Exercise description => From the post below on where to buy bottled Pliny the Elder, copy out the passage from "Ledger’s Liquors, 1399" to "Santa Rosa, 707-546-3663.".

*** Text under study Section Begins ***

Attention Pliny the Elder in bottles shoppers…Just got off the phone with Vinnie Cilurzo, the brewing genius behind Russian River’s Pliny the Elder. Here’s a rough list of where bottled Pliny can be bought – and Vinnie explains that things are just getting in shape and distribution is growing slowly. Right now, no Pliny in the South Bay and none on the San Francisco Peninsula unless a Whole Foods Market stocks it.

  • East Bay: Beer, Beer & More Beer, 975 Detroit Ave., Concord, 925-671-4958
    Bobby G.’s Pizzeria, 2072 University Ave., Berkeley,510-665-8866. Owner Robert Gaustad has ordered the beer to sell at his pizzeria. Hasn’t received it so far.
    Ledger’s Liquors, 1399 University Ave., Berkeley, 510-540-9243
    Monument Wine & Spirits, 2250 Monument, Concord, 925-682-1514.
  • San Francisco: City Beer, 1168 Folsom St., San Francisco, 415-503-1033.
    Coit Liquors, 585 Columbus Ave., San Franisco, 415-986-4036
  • North Bay: Bottle Barn, 3331 A Industrial Drive, Santa Rosa, 707-528-1161
    Oliver’s, three locations:
    546 East Cotati Ave, Cotati, 707-795-9501,
    560 Montecito Center, Santa Rosa, 707-537-7123
    461 Stony Point Road, Santa Rosa,707-284-3530
    Pacific Market, 1465 Town and Country Drive, Santa Rosa, 707-546-3663.
    Wine Exchange of Sonoma, 452 First Street East, 800-938-1794. There’s also a Wine Exchange in Windsor, north of Santa Rosa, 9600 Bell Road, 707-836-8534.

Vinnie says that so far the beer’s not in either the South Bay or the San Francisco Peninsula except for Whole Foods Markets. Pliny and its companion IPA, Blind Pig, are in a number of Whole Foods, in Marin and Sonoma counties; in San Francisco and possibly in other Whole Foods. I just checked Oakland, the beer guy was not at work at the guy who answered said “Pliny WHAT? He did check, but couldn’t find it.

Why Pliny can’t be found in Beverages and More and other large chain stores: The answer, Vinnie says, is they can’t guarantee refrigerated storage. “BevMo approached me to take Pliny and Blind Pig. We decided not to to sell the beer in places that don’t have cold storage for consumers.

“Having refrigerated back-room storage is better. But if the consumer is pulling the beer from a warm shelf, we’re not selling to that store. This isn’t specific to BevMo, it just happened that they approached us,” he says.

Why refrigeration? Vinnie thinks it’s time for beers like Pliny and Blind Pig to be treated with the respect they should have. “Hops deteriorate very quickly and the flavor profile of beers like Pliny and Blind Pig diminish very, very fast. So we’re trying to do everything we can to keep the beer refrigerated as much as possible before it gets to the consumer.”

Cool temperatures, retard spoilage, slow aging of beers.

*** Text under study Section Ends ***
*** Record extracts Section Begins ***

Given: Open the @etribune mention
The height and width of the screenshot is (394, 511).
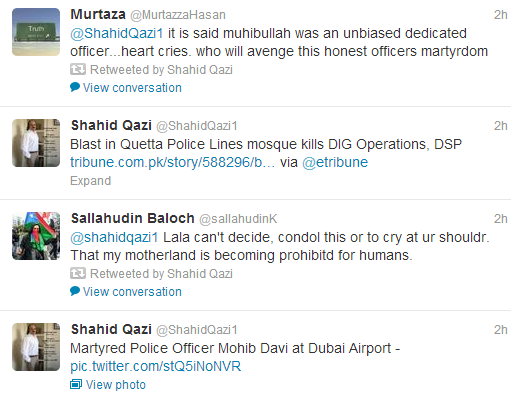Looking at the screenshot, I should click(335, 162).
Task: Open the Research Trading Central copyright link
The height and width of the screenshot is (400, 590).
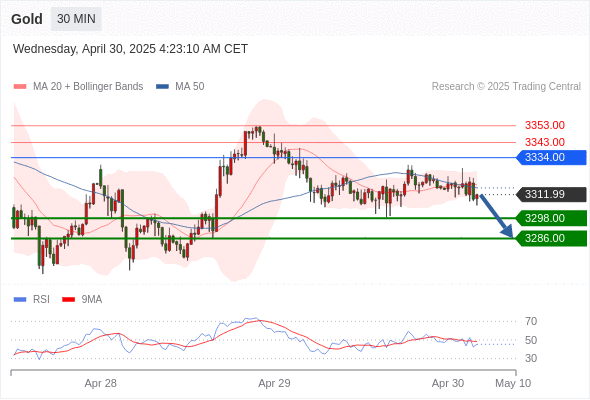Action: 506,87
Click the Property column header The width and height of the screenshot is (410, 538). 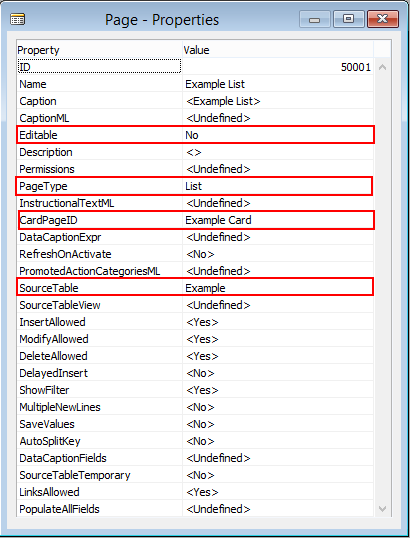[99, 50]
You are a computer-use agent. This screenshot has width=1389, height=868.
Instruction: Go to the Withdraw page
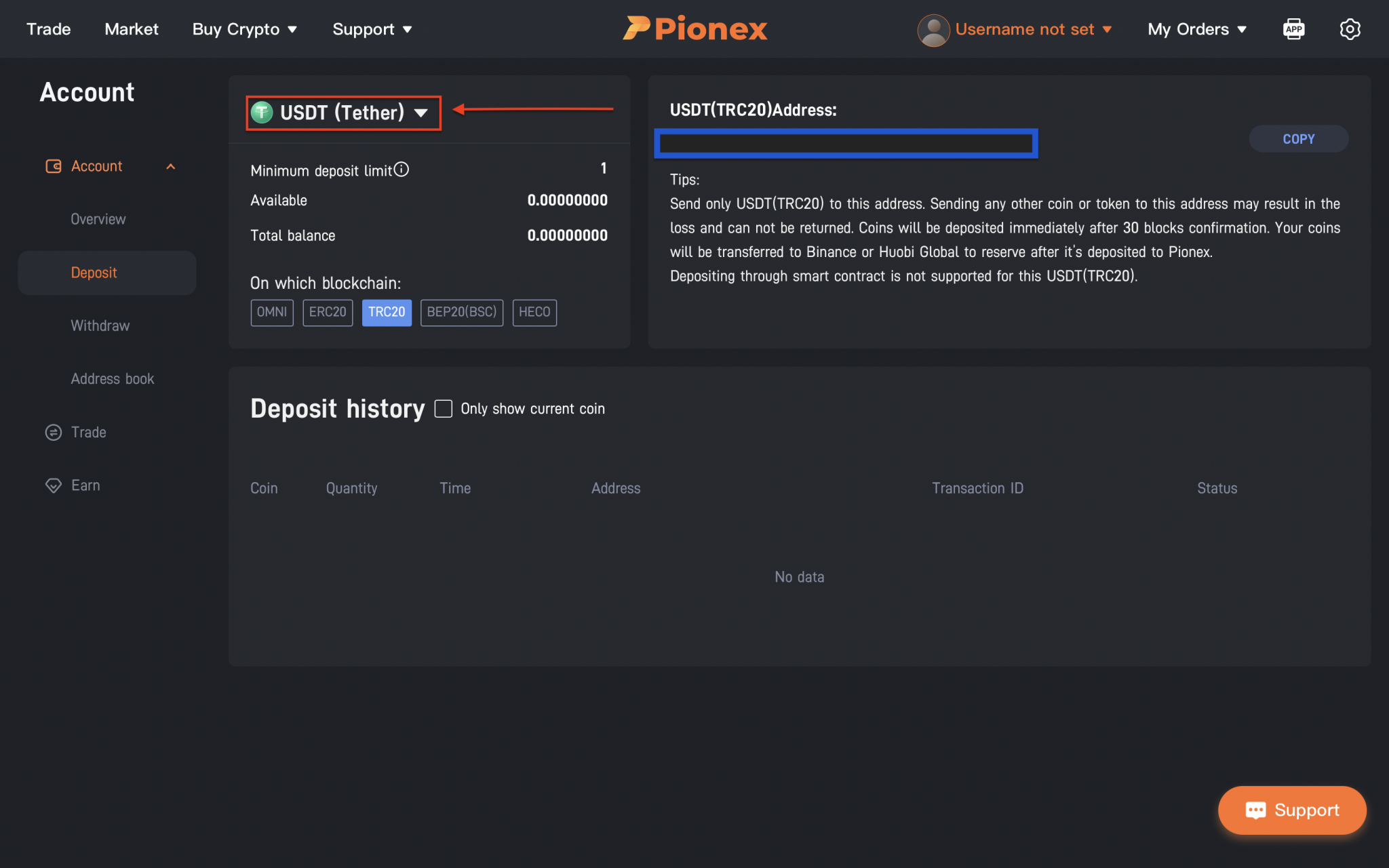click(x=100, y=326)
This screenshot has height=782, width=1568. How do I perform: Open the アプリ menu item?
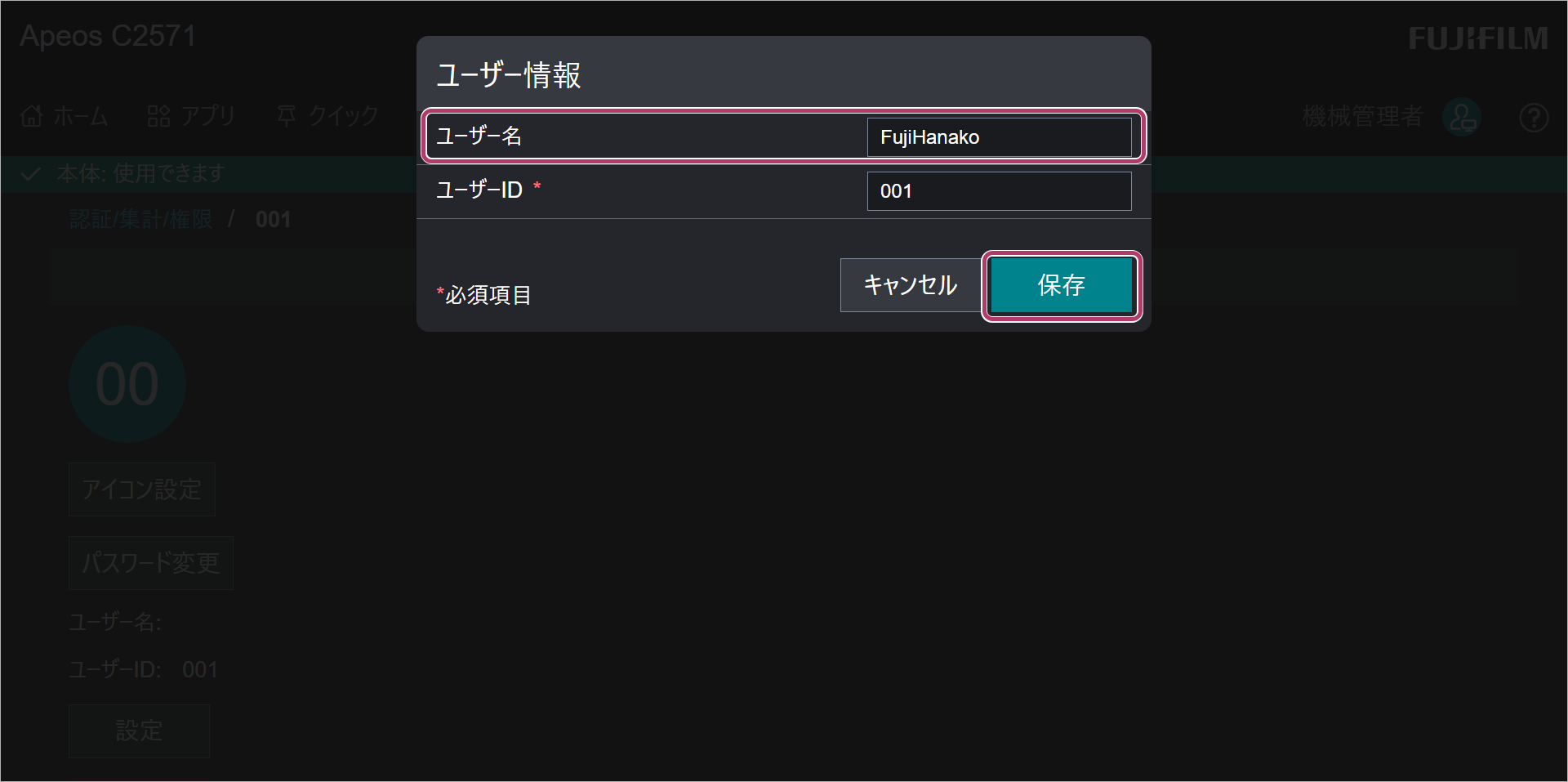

*** Record extracts Section Ends ***

Written solution =>
Ledger’s Liquors, 1399 University Ave., Berkeley, 510-540-9243
    Monument Wine & Spirits, 2250 Monument, Concord, 925-682-1514.
  • San Francisco: City Beer, 1168 Folsom St., San Francisco, 415-503-1033.
    Coit Liquors, 585 Columbus Ave., San Franisco, 415-986-4036
  • North Bay: Bottle Barn, 3331 A Industrial Drive, Santa Rosa, 707-528-1161
    Oliver’s, three locations:
    546 East Cotati Ave, Cotati, 707-795-9501,
    560 Montecito Center, Santa Rosa, 707-537-7123
    461 Stony Point Road, Santa Rosa,707-284-3530
    Pacific Market, 1465 Town and Country Drive, Santa Rosa, 707-546-3663.